The organisation that represents the renewable energy sector in Scotland is “encouraged” by efforts being made to find an innovative future for hydropower.
Speaking in the wake of the Scottish Renewables’ Hydro Conference at Perth Concert Hall,Hannah Smith, policy manager at Scottish Renewables, told Courier Business: “Hydropower is one of our most mature renewable energy resources, but the sector has faced considerable challenges of late.
“While it is important to seek solutions to these problems, it’s encouraging to see that the people who are working in the industry are looking to new and innovative ways of providing a future for hydro in Scotland, from incorporating energy storage to exporting to new markets further afield.”
Flexibility, inventiveness and a willingness to explore new markets were all hot topics at the conference.
Shifts in the sector – from cuts to feed-in tariffs to the recent business rates revaluation and beyond – have brought a “cliff edge” for the sector closer than ever, delegates heard.
But moves to adopt novel power purchase agreements, consider the addition of storage to existing schemes and even enter into new markets overseas are tactics which could all bear fruit.
Highland Eco Design’s Jamie Wallace told delegates the potential removal of the FiT – a threat looming over the horizon in 2019 – could provide an incentive to introduce storage, or even small-scale pumping at new and existing schemes.
He said a failure to explore these opportunities around smaller pumped storage schemes would mean “we risk missing a huge opportunity”, adding:“For every 400MW pumped storage scheme there might be ten 40MW schemes, 100 4MW schemes or a thousand 400kW schemes,” he said.
Mr Wallace also highlighted the scale of planning fees faced by developers, telling his audience:“It can take two years’ of exports to pay off the planning fees on a typical 100kw scheme.”
Intelligent Land Investments’ Mark Wilson described his company’s ambitious plans to “potentially bring 2GW of energy storage to the market” in the form of new Scottish pumped storage sites, but highlighted policy issues.
He said: “There are a lot of unknowns on funding and political certainly.
“There is so much that still has to unfold in the energy system and no one has a crystal ball.
“Could it be batteries, could it be pumped storage? No-one knows for sure.”
Mott Macdonald’s Tom Pendrey spoke later on pumped storage, referencing Scottish Renewables’ paper on the subject and the capacity which exists in Scotland for the development of more sites.

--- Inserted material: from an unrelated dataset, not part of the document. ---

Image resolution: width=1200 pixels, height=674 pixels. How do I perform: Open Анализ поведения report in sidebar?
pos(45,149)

But it was business rate changes which dominated the conference’s second session.
Alex Reading, development director of Green Highland Renewables, described the issue as “the elephant in the room”.
Rates relief for the sector were removed in 2016 and then “the revaluation was a bit of a kidney punch”, he said, adding that “this system is not fit for the sector”.

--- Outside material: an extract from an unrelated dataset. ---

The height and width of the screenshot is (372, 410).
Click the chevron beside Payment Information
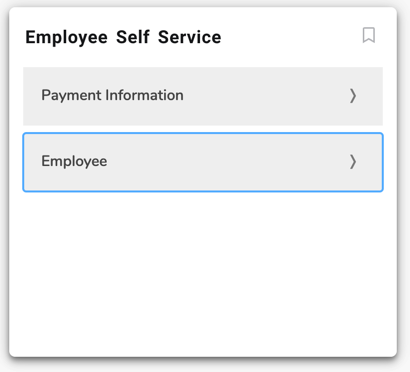pyautogui.click(x=353, y=96)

The Scottish Government’s Sue Kearns, deputy director, Energy Deployment, addressed the conference on Scotland’s draft Energy Strategy – a consultation into which closed on May 30.
She described the government’s position now as “a period of analysis and reflection” – but stressed discussion on key issues would remain open for some time, saying:“[Respondents were] generally positive with the ambition and about the whole-systems approach but are looking for more sense of a timeline and the milestones for delivery.”

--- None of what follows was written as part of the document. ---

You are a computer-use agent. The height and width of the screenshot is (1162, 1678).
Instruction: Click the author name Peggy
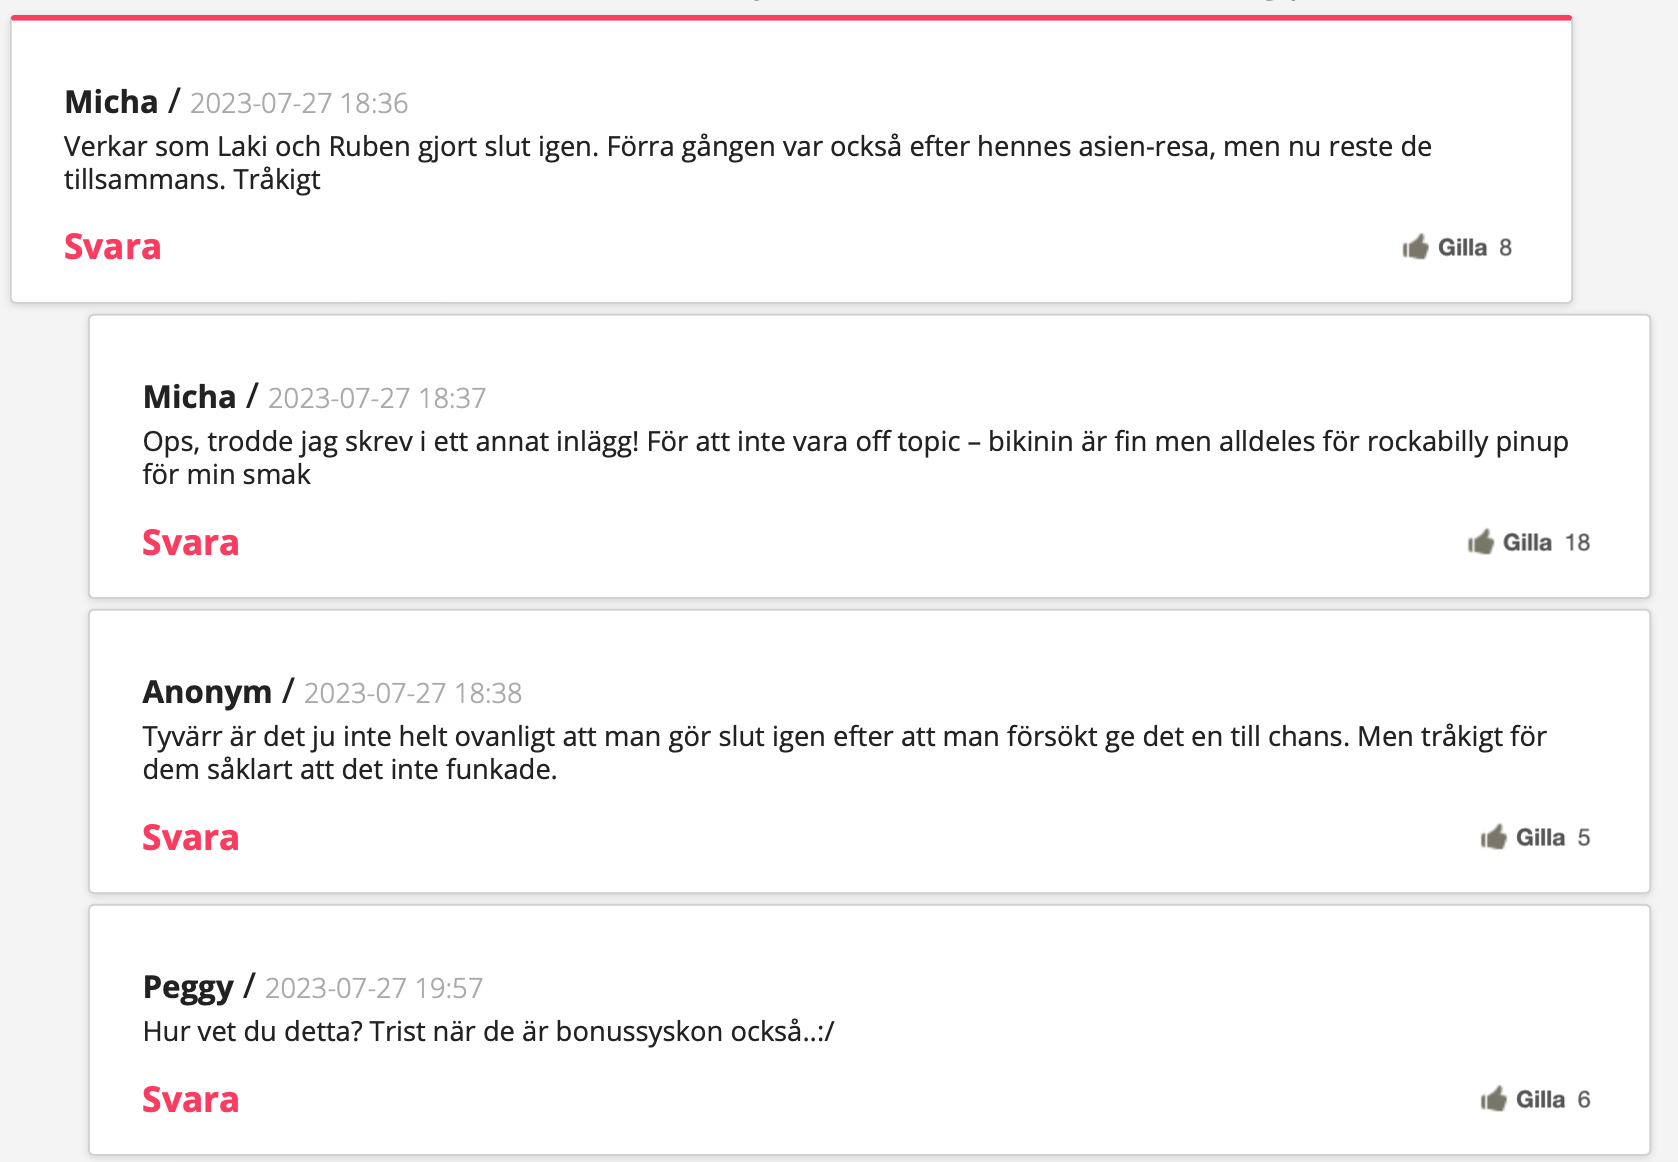pyautogui.click(x=188, y=987)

The conference was held as the latest figures revealed that renewable sources of energy have generated more electricity than coal and gas in the UK for the first time.
National Grid, that owns and manages the power supply around the country, reported yesterday that, on Wednesday lunchtime, power from wind, solar, hydro and wood pellet burning supplied 50.7% of UK energy.
Add in nuclear, and by 2pm low carbon sources were producing 72.1% of electricity in the UK.
Wednesday lunchtime was perfect for renewables – sunny and windy at the same time.
On Tuesday, a tenth of the UK’s power was coming from offshore wind farms – a newcomer on the energy scene whose costs have plummeted far faster than expected.
So much power was being generated by wind turbines, in fact, that prices fell to a tenth of their normal level.
Environmentalists will salute this new record as a milestone towards the low carbon economy.
Critics of renewable energy sources will point to the disruption renewables cause to the established energy system.
At the time of Wednesday’s record, 1% of demand was met by storage; this will have to increase hugely as the UK moves towards a low-carbon electricity system.